Top of Provided information

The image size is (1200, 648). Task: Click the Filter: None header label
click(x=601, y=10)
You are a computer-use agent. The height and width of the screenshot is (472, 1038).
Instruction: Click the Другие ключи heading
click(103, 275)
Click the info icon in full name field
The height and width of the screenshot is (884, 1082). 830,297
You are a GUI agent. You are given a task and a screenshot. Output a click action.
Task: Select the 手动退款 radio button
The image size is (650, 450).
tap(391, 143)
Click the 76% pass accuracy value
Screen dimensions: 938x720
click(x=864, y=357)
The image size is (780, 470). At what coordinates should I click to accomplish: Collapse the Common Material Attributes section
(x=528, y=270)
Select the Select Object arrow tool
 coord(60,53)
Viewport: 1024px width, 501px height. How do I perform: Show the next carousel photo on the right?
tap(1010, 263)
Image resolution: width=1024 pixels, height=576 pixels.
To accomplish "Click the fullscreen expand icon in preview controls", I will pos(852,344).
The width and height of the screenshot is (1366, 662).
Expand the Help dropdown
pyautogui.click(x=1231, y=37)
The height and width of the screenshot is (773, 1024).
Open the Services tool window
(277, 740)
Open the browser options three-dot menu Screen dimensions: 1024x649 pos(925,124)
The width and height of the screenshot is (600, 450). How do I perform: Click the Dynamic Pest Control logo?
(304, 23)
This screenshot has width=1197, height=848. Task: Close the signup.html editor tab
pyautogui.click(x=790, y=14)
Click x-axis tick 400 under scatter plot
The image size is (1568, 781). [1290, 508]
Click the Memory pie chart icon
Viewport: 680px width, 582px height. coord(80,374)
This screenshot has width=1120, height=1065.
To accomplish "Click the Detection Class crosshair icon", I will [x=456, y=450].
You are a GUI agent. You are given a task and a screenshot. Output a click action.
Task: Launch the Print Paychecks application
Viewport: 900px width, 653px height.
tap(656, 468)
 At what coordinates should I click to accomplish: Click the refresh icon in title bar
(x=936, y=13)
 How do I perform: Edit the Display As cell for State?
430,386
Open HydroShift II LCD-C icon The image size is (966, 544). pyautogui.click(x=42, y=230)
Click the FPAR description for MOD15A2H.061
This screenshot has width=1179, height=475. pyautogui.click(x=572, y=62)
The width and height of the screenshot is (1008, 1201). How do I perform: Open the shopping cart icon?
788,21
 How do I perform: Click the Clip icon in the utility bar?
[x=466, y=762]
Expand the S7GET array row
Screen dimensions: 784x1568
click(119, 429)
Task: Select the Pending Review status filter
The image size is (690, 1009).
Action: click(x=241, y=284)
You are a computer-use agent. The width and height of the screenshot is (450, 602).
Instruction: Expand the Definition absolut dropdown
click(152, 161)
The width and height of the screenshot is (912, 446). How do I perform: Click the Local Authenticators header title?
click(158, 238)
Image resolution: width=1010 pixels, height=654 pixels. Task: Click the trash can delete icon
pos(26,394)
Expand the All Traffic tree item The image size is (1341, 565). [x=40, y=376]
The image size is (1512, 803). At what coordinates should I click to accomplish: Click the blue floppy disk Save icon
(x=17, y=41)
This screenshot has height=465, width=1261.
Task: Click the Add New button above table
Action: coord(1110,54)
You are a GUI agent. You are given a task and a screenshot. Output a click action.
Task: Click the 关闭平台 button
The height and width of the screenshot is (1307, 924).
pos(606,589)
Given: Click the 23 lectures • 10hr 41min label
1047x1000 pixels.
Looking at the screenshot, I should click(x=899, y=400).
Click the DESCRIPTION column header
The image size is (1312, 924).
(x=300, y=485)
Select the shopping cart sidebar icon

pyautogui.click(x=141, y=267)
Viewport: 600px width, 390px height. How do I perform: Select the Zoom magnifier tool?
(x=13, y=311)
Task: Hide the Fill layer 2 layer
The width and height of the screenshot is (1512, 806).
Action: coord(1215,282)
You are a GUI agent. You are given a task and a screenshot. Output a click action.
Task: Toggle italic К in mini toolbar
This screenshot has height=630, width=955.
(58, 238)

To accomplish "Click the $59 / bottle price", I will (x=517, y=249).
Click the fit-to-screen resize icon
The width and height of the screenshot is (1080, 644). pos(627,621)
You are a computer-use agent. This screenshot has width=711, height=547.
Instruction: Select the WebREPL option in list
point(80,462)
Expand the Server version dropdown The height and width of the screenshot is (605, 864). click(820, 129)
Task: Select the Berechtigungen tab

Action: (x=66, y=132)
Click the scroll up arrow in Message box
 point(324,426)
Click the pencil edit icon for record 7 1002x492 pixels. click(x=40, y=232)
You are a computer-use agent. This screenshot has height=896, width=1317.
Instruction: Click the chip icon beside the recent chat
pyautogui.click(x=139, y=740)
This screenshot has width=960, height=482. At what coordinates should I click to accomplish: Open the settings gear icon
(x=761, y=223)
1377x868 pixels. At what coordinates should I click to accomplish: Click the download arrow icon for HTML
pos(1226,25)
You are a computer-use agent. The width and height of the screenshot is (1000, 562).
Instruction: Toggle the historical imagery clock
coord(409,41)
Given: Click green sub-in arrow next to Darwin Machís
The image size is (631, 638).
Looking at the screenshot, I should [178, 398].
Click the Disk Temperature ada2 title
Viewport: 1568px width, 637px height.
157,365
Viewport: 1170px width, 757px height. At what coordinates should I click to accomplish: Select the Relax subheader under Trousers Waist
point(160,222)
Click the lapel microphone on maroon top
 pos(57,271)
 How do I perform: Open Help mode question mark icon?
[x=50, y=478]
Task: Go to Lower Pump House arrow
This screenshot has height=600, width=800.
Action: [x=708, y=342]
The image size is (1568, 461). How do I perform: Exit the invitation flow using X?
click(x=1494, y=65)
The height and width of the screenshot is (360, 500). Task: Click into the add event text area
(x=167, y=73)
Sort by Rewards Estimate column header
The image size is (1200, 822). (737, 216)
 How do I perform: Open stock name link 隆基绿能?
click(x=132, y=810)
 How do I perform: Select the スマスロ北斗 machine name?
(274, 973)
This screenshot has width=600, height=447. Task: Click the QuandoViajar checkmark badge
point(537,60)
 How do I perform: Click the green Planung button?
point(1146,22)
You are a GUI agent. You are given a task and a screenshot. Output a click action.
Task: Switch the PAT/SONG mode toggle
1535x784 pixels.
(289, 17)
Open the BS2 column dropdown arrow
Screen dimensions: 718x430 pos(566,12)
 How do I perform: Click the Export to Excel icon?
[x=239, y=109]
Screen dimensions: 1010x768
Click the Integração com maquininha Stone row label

Bottom of Provided information

(Directions)
Copy task. Give back the whole listing exactly as written.

(Reply)
The image size is (1200, 648). Task: Click the Filter: None header label
click(x=601, y=10)
You are a computer-use agent. The height and width of the screenshot is (472, 1038).
Instruction: Click the Другие ключи heading
click(103, 275)
Click the info icon in full name field
The height and width of the screenshot is (884, 1082). 830,297
You are a GUI agent. You are given a task and a screenshot. Output a click action.
Task: Select the 手动退款 radio button
The image size is (650, 450).
tap(391, 143)
Click the 76% pass accuracy value
Screen dimensions: 938x720
click(x=864, y=357)
The image size is (780, 470). At what coordinates should I click to accomplish: Collapse the Common Material Attributes section
(x=528, y=270)
Select the Select Object arrow tool
 coord(60,53)
Viewport: 1024px width, 501px height. How do I perform: Show the next carousel photo on the right?
tap(1010, 263)
Image resolution: width=1024 pixels, height=576 pixels.
To accomplish "Click the fullscreen expand icon in preview controls", I will pos(852,344).
The width and height of the screenshot is (1366, 662).
Expand the Help dropdown
pyautogui.click(x=1231, y=37)
The height and width of the screenshot is (773, 1024).
Open the Services tool window
(277, 740)
Open the browser options three-dot menu Screen dimensions: 1024x649 pos(925,124)
The width and height of the screenshot is (600, 450). How do I perform: Click the Dynamic Pest Control logo?
(304, 23)
This screenshot has width=1197, height=848. Task: Close the signup.html editor tab
pyautogui.click(x=790, y=14)
Click x-axis tick 400 under scatter plot
The image size is (1568, 781). [1290, 508]
Click the Memory pie chart icon
Viewport: 680px width, 582px height. coord(80,374)
This screenshot has width=1120, height=1065.
To accomplish "Click the Detection Class crosshair icon", I will [x=456, y=450].
You are a GUI agent. You are given a task and a screenshot. Output a click action.
Task: Launch the Print Paychecks application
Viewport: 900px width, 653px height.
tap(656, 468)
 At what coordinates should I click to accomplish: Click the refresh icon in title bar
(x=936, y=13)
 How do I perform: Edit the Display As cell for State?
430,386
Open HydroShift II LCD-C icon The image size is (966, 544). pyautogui.click(x=42, y=230)
Click the FPAR description for MOD15A2H.061
This screenshot has width=1179, height=475. pyautogui.click(x=572, y=62)
The width and height of the screenshot is (1008, 1201). How do I perform: Open the shopping cart icon?
788,21
 How do I perform: Click the Clip icon in the utility bar?
[x=466, y=762]
Expand the S7GET array row
Screen dimensions: 784x1568
click(119, 429)
Task: Select the Pending Review status filter
The image size is (690, 1009).
Action: click(x=241, y=284)
You are a computer-use agent. The width and height of the screenshot is (450, 602).
Instruction: Expand the Definition absolut dropdown
click(152, 161)
The width and height of the screenshot is (912, 446). How do I perform: Click the Local Authenticators header title?
click(158, 238)
Image resolution: width=1010 pixels, height=654 pixels. Task: Click the trash can delete icon
pos(26,394)
Expand the All Traffic tree item The image size is (1341, 565). [x=40, y=376]
The image size is (1512, 803). At what coordinates should I click to accomplish: Click the blue floppy disk Save icon
(x=17, y=41)
This screenshot has height=465, width=1261.
Task: Click the Add New button above table
Action: coord(1110,54)
You are a GUI agent. You are given a task and a screenshot. Output a click action.
Task: Click the 关闭平台 button
The height and width of the screenshot is (1307, 924).
pos(606,589)
Given: Click the 23 lectures • 10hr 41min label
1047x1000 pixels.
Looking at the screenshot, I should click(x=899, y=400).
Click the DESCRIPTION column header
The image size is (1312, 924).
(x=300, y=485)
Select the shopping cart sidebar icon

pyautogui.click(x=141, y=267)
Viewport: 600px width, 390px height. How do I perform: Select the Zoom magnifier tool?
(x=13, y=311)
Task: Hide the Fill layer 2 layer
The width and height of the screenshot is (1512, 806).
Action: coord(1215,282)
You are a GUI agent. You are given a task and a screenshot. Output a click action.
Task: Toggle italic К in mini toolbar
This screenshot has height=630, width=955.
(58, 238)

To accomplish "Click the $59 / bottle price", I will (x=517, y=249).
Click the fit-to-screen resize icon
The width and height of the screenshot is (1080, 644). pos(627,621)
You are a computer-use agent. This screenshot has width=711, height=547.
Instruction: Select the WebREPL option in list
point(80,462)
Expand the Server version dropdown The height and width of the screenshot is (605, 864). click(820, 129)
Task: Select the Berechtigungen tab

Action: (x=66, y=132)
Click the scroll up arrow in Message box
 point(324,426)
Click the pencil edit icon for record 7 1002x492 pixels. click(x=40, y=232)
You are a computer-use agent. This screenshot has height=896, width=1317.
Instruction: Click the chip icon beside the recent chat
pyautogui.click(x=139, y=740)
This screenshot has width=960, height=482. At what coordinates should I click to accomplish: Open the settings gear icon
(x=761, y=223)
1377x868 pixels. At what coordinates should I click to accomplish: Click the download arrow icon for HTML
pos(1226,25)
You are a computer-use agent. The width and height of the screenshot is (1000, 562).
Instruction: Toggle the historical imagery clock
coord(409,41)
Given: Click green sub-in arrow next to Darwin Machís
The image size is (631, 638).
Looking at the screenshot, I should [178, 398].
Click the Disk Temperature ada2 title
Viewport: 1568px width, 637px height.
157,365
Viewport: 1170px width, 757px height. At what coordinates should I click to accomplish: Select the Relax subheader under Trousers Waist
point(160,222)
Click the lapel microphone on maroon top
 pos(57,271)
 How do I perform: Open Help mode question mark icon?
[x=50, y=478]
Task: Go to Lower Pump House arrow
This screenshot has height=600, width=800.
Action: [x=708, y=342]
The image size is (1568, 461). How do I perform: Exit the invitation flow using X?
click(x=1494, y=65)
The height and width of the screenshot is (360, 500). Task: Click into the add event text area
(x=167, y=73)
Sort by Rewards Estimate column header
The image size is (1200, 822). (737, 216)
 How do I perform: Open stock name link 隆基绿能?
click(x=132, y=810)
 How do I perform: Select the スマスロ北斗 machine name?
(274, 973)
This screenshot has width=600, height=447. Task: Click the QuandoViajar checkmark badge
point(537,60)
 How do I perform: Click the green Planung button?
point(1146,22)
You are a GUI agent. You are given a task and a screenshot. Output a click action.
Task: Switch the PAT/SONG mode toggle
1535x784 pixels.
(289, 17)
Open the BS2 column dropdown arrow
Screen dimensions: 718x430 pos(566,12)
 How do I perform: Click the Export to Excel icon?
[x=239, y=109]
Screen dimensions: 1010x768
Click the Integração com maquininha Stone row label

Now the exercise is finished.